- PROVIDED TEXT
+===+
HiveBrain v1.2.0
Get Started
← Back to all entries
patternsqlMinor

Postgres LIKE query using a GiST index is just as slow as a full scan

Submitted by: @import:stackexchange-dba··
0
Viewed 0 times
fullscanpostgresjustquerygistlikeslowusingindex

Problem

What I have is a very simple database that stores paths, extensions and names of files from UNC shares. For testing, I inserted about 1,5 mio rows and the below query uses a GiST index as you see, but still it takes 5 seconds to return. Expected would be a few (like 100) milliseconds.

EXPLAIN (ANALYZE, BUFFERS) SELECT * FROM residentfiles  WHERE  parentpath LIKE 'somevalue'


When using %% in the query, it takes the not that long, even when using sequential scan (?!)
+===+
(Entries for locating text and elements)
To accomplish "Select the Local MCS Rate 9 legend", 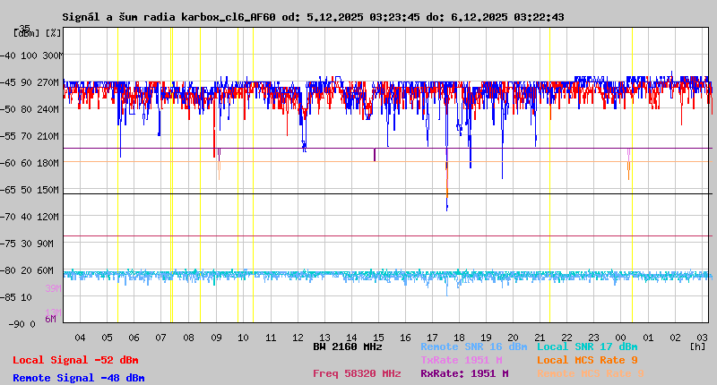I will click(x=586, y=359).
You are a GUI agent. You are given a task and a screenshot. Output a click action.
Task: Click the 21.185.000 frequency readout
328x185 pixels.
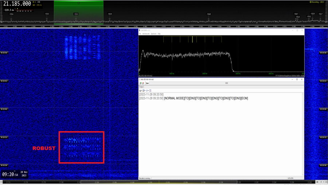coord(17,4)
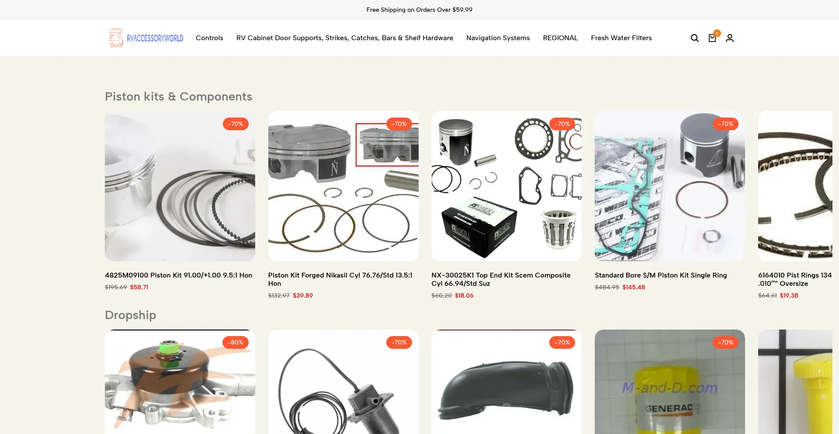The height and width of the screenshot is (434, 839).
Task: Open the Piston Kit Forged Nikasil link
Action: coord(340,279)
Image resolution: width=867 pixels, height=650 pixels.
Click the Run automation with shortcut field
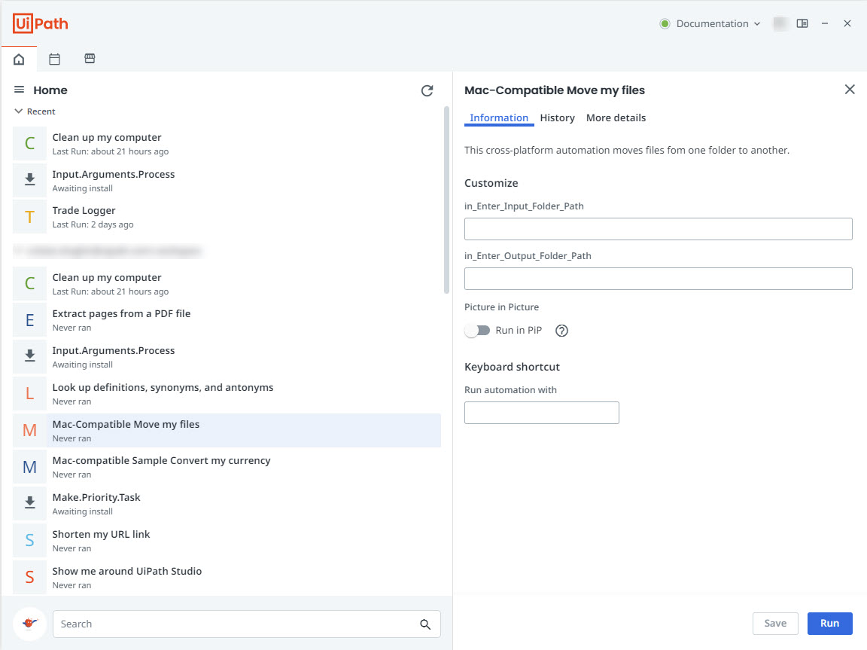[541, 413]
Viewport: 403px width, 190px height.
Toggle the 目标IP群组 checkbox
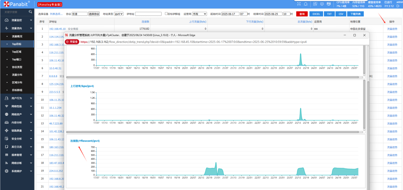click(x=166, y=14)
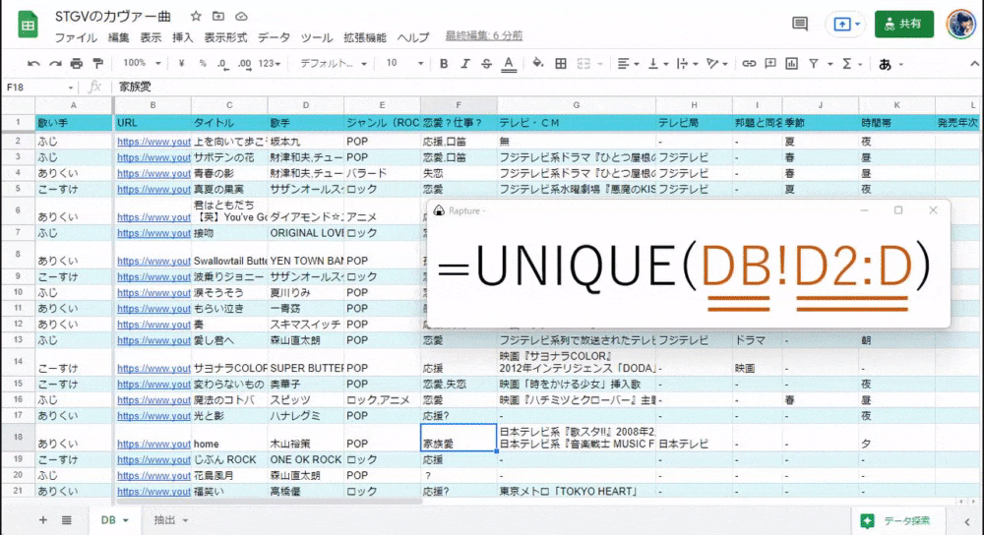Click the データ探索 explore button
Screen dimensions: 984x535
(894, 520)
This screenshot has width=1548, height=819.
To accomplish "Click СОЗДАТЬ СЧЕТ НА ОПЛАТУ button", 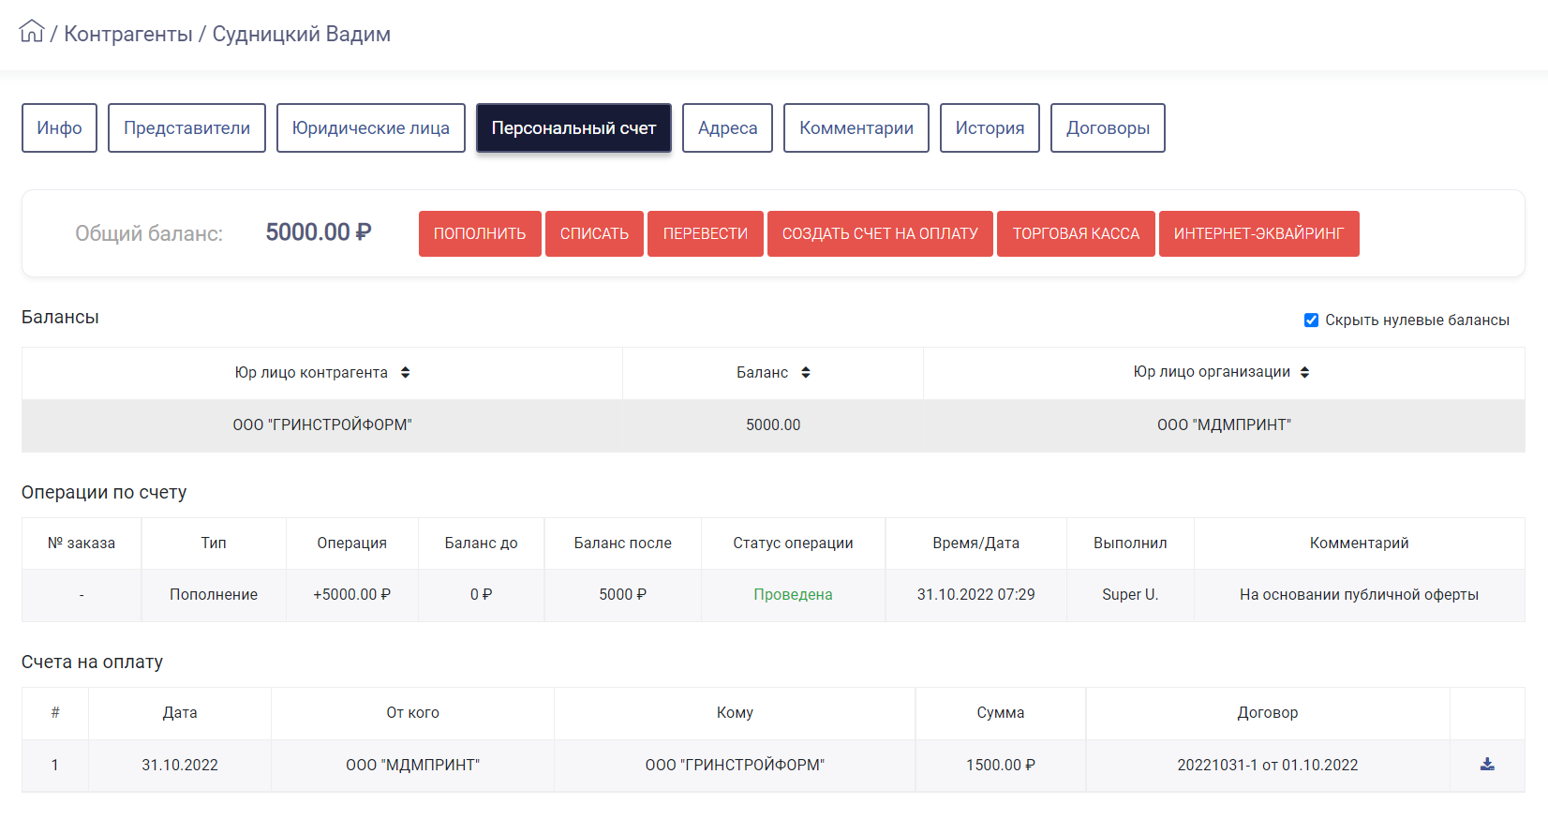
+===+
- GIVEN EXERCISE 1
Using the post about the slow Postgres LIKE query, decide whether each statement agrees with it, answering yes or no and quoting the deciding words: (a) The database stores the sizes of files. (b) The query takes 5 seconds even though it uses a GiST index. (c) About 1,5 mio rows were inserted for testing.
- GIVEN EXERCISE 2
List every kind of file information that the post about the slow Postgres LIKE query says its database stores.

- CORRECT RESULT 1
(a) No: "stores paths, extensions and names of files from UNC shares"
(b) Yes: "uses a GiST index as you see, but still it takes 5 seconds to return"
(c) Yes: "I inserted about 1,5 mio rows"

- CORRECT RESULT 2
paths, extensions, names